Provided records:
^^^^^^^^^^^^^^^^
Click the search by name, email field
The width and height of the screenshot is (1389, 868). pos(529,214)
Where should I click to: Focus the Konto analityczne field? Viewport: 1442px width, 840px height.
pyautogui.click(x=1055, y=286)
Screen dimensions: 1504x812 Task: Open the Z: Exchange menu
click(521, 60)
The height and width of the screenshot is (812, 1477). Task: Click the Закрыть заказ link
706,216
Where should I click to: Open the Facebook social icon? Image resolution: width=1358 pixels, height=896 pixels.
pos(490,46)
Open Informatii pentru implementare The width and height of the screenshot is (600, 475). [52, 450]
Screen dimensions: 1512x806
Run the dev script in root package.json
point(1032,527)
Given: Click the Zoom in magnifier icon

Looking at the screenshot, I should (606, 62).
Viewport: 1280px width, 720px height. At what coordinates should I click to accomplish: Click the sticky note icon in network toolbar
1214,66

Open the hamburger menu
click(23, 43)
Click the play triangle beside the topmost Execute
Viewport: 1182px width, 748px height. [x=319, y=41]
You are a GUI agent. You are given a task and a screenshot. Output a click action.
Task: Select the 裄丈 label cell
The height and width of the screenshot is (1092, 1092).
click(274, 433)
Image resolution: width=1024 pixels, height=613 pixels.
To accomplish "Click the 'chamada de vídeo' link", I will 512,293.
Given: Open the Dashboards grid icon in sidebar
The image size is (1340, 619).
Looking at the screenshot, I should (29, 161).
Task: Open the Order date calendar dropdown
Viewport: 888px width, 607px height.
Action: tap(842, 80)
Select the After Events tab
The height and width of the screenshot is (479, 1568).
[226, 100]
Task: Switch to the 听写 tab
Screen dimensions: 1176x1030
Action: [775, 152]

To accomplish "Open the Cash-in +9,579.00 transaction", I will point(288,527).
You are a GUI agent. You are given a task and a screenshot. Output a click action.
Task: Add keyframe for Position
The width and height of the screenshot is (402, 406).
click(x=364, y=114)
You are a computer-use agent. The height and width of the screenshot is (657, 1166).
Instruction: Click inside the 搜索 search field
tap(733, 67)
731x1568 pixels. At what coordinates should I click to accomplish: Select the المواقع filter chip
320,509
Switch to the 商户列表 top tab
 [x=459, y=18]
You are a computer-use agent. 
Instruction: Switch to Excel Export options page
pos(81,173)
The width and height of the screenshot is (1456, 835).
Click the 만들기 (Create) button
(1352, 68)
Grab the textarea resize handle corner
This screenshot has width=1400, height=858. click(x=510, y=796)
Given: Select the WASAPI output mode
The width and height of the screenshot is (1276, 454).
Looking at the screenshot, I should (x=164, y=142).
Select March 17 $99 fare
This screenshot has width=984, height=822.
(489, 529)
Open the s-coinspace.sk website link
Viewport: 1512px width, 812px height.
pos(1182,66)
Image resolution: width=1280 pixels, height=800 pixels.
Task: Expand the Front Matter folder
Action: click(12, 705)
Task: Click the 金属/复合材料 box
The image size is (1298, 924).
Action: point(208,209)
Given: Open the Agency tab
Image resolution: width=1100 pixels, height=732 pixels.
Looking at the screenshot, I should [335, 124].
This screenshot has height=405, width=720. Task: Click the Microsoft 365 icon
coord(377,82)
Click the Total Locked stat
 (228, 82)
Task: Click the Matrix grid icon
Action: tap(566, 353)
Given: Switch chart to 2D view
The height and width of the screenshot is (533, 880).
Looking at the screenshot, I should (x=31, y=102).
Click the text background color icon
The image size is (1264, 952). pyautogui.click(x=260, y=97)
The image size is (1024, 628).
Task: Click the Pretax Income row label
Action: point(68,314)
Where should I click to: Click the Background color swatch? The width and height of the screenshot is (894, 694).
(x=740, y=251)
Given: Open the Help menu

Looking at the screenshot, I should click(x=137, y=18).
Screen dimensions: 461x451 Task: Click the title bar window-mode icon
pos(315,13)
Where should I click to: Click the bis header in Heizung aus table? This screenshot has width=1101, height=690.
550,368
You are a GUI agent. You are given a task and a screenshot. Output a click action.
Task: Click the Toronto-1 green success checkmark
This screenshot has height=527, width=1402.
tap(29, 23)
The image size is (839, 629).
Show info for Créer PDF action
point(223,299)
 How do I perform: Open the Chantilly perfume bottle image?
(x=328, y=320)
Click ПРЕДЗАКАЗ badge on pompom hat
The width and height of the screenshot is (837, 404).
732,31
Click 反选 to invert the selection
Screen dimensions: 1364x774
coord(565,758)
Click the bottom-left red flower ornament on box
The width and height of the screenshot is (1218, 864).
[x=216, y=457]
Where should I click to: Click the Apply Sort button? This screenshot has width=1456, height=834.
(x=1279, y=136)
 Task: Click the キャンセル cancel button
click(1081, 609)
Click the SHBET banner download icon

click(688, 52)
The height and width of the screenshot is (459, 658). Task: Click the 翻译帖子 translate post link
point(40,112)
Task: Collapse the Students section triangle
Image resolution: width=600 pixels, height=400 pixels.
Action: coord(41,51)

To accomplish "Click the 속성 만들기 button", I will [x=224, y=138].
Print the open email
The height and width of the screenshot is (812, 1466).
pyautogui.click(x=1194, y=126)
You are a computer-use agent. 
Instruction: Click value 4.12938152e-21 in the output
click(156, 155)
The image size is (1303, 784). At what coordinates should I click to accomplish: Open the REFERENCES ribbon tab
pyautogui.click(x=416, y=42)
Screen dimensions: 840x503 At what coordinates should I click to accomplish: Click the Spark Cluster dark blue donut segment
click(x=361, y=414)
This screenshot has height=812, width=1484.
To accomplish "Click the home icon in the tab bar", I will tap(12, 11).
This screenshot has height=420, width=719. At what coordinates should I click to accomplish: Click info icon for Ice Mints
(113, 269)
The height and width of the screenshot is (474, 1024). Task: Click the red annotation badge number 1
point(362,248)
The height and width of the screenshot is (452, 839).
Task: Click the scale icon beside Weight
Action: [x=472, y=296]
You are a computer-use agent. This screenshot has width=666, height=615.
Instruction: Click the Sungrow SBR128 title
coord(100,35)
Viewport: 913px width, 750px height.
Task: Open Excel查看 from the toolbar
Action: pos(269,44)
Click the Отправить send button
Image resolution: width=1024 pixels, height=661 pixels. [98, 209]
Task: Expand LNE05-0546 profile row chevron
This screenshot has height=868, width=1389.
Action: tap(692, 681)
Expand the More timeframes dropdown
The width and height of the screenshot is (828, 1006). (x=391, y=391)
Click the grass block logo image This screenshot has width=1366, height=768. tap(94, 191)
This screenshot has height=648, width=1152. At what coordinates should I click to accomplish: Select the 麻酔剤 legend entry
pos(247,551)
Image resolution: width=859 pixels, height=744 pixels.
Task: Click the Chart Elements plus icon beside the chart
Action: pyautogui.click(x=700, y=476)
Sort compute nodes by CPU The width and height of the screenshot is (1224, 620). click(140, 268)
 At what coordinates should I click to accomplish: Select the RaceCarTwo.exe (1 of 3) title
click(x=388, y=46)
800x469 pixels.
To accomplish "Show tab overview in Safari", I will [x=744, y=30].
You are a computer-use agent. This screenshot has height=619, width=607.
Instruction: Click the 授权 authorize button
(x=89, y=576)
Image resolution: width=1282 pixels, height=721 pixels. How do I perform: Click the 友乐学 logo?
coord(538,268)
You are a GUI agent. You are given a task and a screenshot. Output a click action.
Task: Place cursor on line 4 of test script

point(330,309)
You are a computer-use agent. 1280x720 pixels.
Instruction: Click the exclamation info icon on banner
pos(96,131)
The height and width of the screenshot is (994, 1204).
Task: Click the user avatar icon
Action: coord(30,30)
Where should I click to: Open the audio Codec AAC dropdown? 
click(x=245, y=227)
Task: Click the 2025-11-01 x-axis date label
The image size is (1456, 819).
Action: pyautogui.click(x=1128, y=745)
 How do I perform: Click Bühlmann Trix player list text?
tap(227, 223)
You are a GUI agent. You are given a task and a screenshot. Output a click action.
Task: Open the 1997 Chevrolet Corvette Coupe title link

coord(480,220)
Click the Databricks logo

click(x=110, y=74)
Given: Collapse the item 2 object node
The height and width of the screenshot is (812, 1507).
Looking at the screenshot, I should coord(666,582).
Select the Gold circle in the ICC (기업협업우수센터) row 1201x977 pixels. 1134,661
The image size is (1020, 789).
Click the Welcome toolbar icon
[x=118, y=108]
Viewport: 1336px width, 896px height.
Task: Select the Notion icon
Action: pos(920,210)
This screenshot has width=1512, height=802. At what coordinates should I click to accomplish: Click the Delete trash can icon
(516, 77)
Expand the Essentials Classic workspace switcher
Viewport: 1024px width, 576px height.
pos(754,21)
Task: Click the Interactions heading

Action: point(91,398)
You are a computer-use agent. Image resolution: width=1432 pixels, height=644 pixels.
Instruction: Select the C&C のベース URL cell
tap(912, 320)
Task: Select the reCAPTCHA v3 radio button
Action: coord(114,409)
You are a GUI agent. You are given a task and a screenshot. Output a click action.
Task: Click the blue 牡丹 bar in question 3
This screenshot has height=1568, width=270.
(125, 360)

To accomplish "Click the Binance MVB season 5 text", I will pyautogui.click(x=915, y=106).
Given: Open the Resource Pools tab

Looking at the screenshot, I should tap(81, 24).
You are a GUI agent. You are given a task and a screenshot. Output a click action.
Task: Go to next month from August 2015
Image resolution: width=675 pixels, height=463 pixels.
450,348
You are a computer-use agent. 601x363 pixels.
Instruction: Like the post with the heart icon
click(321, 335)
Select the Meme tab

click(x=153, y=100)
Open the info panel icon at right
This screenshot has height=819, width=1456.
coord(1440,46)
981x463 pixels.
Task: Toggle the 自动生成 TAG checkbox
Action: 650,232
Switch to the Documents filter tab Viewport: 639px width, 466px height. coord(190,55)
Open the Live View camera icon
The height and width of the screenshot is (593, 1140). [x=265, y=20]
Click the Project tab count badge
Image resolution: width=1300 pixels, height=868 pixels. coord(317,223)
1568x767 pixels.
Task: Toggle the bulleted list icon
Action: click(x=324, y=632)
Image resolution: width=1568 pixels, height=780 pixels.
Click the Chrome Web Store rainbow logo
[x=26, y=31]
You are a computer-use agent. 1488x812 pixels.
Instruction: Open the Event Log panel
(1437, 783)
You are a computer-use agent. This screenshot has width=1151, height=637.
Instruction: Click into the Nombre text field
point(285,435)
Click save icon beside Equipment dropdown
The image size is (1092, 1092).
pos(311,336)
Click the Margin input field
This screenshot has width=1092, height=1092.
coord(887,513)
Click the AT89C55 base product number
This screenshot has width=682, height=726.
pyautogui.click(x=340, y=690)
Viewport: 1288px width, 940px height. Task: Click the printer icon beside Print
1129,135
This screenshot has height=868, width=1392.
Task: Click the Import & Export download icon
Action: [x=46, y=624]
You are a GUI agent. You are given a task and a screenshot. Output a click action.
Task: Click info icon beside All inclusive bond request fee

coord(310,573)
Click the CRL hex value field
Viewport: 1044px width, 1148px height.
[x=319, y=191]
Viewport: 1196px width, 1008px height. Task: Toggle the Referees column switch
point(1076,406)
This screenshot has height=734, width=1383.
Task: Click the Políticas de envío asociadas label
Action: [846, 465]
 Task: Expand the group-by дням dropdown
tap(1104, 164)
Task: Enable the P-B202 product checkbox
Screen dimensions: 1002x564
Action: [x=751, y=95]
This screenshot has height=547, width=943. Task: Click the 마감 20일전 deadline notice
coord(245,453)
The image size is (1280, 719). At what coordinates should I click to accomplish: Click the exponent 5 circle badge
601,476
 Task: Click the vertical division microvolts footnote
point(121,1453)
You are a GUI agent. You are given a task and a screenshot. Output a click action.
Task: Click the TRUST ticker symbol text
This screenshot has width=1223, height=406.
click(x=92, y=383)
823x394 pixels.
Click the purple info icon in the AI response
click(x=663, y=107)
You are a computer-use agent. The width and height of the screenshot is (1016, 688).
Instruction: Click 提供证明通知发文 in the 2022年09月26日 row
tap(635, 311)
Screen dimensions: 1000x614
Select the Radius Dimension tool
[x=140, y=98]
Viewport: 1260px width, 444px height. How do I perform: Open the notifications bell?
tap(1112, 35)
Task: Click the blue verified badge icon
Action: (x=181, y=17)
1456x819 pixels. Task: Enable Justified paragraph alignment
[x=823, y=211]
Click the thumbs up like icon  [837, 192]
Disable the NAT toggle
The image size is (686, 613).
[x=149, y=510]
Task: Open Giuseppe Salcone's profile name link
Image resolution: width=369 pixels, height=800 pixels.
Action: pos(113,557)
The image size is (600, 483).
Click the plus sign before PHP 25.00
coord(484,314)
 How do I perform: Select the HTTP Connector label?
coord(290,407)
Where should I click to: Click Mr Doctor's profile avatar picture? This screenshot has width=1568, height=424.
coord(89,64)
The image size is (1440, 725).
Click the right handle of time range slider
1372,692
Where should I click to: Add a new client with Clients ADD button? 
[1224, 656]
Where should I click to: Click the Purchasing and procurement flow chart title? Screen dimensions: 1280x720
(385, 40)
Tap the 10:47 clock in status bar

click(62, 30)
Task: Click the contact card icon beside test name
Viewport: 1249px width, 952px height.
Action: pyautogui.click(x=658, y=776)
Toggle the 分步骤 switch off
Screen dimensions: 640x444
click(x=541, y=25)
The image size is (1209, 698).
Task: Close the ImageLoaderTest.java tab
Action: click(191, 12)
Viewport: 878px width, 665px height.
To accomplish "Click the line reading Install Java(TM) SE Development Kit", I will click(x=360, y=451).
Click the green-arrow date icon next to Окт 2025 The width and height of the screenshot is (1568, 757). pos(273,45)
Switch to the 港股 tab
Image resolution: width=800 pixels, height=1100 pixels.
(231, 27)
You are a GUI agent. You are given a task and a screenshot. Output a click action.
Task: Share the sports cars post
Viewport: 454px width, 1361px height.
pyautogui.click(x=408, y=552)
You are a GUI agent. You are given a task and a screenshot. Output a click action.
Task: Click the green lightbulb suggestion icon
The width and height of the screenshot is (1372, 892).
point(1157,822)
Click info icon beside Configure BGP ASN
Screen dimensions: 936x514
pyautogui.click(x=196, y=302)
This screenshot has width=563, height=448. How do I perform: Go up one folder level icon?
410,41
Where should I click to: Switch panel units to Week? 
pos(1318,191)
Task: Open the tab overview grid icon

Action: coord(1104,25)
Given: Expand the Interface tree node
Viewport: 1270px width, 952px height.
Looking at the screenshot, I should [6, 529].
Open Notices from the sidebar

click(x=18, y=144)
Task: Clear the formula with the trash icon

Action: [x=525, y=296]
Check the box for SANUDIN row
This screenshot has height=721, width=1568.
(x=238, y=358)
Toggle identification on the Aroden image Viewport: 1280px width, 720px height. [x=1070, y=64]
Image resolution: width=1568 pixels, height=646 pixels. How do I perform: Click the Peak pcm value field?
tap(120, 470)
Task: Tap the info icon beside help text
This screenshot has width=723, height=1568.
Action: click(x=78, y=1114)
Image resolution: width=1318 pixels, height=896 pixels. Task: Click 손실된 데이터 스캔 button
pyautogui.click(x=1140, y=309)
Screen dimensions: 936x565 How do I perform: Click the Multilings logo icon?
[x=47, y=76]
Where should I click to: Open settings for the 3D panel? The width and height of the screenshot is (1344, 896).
^^^^^^^^^^^^^^^^
Rewrite the records starting at the line containing "Click the Отправить send button" and ending at the line containing "Action: tap(692, 681)", with "chevron" swapped for "arrow" and nothing else altered.

Worked answer:
Click the Отправить send button
Image resolution: width=1024 pixels, height=661 pixels. [98, 209]
Task: Expand LNE05-0546 profile row arrow
This screenshot has height=868, width=1389.
Action: tap(692, 681)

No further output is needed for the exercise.